Ausblick für die Praxis
Die Vorabentscheidungsersuchen ist von hoher Praxisrelevanz. Dies betrifft insbesondere die Vorlagefragen, die sich auf den Entschädigungsanspruch nach Art. 82 Abs. 1 DSGVO beziehen. Bisher ist ungeklärt, nach welchen Kriterien der zu ersetzende immaterielle Schaden zu bemessen ist; so dass In Zusammenschau mit der zu erwartenden Entscheidung des EuGH über das Vorabentscheidungsersuchen des ÖOGH mehr Einheitlichkeit und Klarheit in der bislang sehr differenzierten Rechtsprechung zum datenschutzrechtlichen Schadensersatz zu erwarten ist.
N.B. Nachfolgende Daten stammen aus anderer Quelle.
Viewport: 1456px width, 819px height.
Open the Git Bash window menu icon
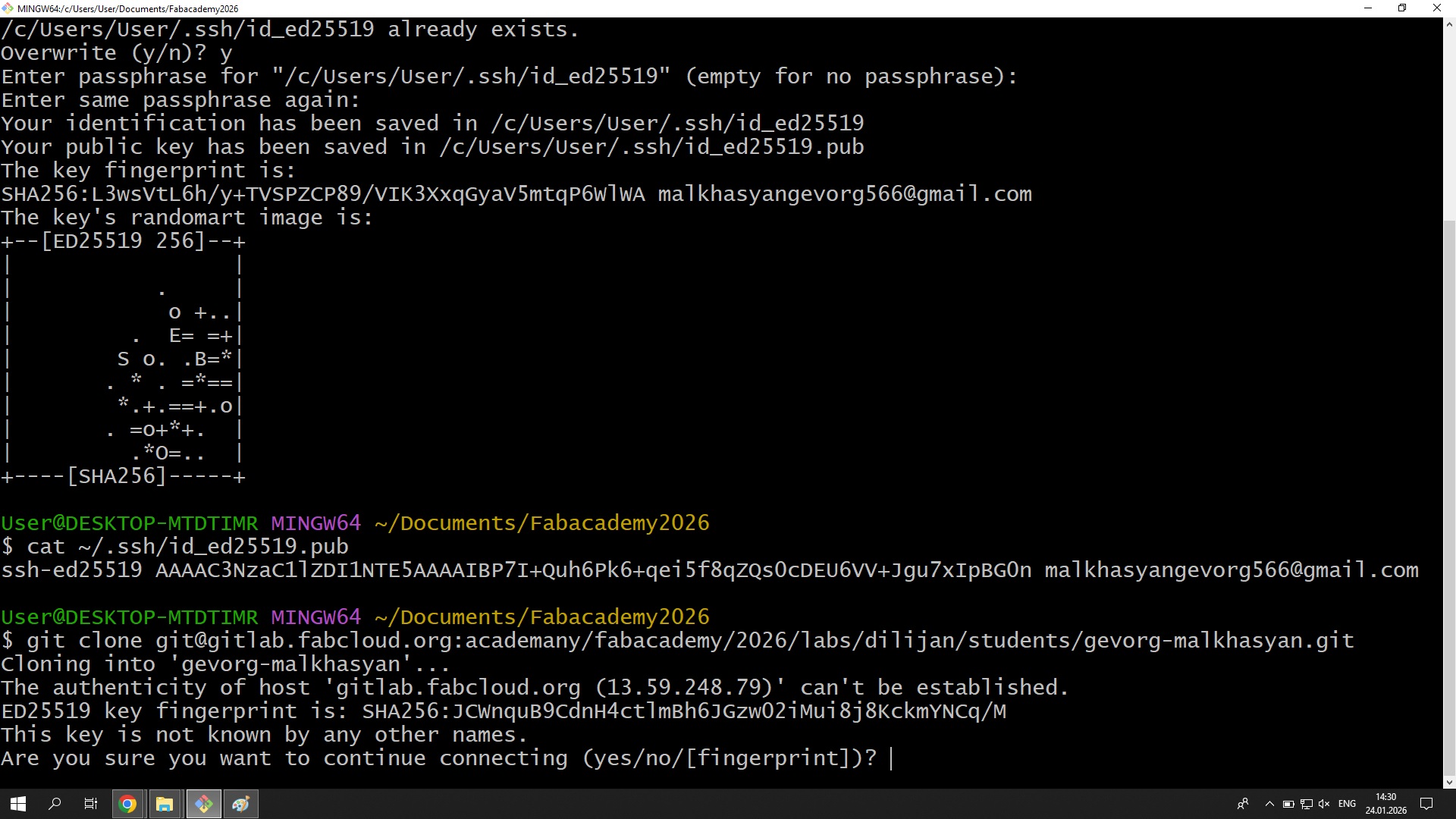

Falls der EuGH die Auffassung des BAG aus dem Vorlagebeschluss bestätigten sollte, würden datenschutzrechtliche Haftungsrisiken für datenverarbeitende Unternehmen verstärkt. Zudem könnten datenschutzrechtliche Schadensersatzforderungen vermehrt Gegenstand arbeitsrechtlicher Auseinandersetzungen werden. In Zusammenschau mit der zu erwartenden Entscheidung über das Vorabentscheidungsersuchen des ÖOGH besteht die Chance auf mehr Einheitlichkeit und Klarheit in der bislang sehr diffusen Rechtsprechung zum datenschutzrechtlichen Schadensersatz.
Unternehmen sollten die Zeit bis zur Entscheidung des EuGH nutzen, um bestehende datenschutzrechtliche Risiken zu ermitteln und Organisationsstrukturen zu optimieren. Dazu gehört auch die Definition von Prozessen und Zuständigkeiten im Fall von Datenschutzverstößen.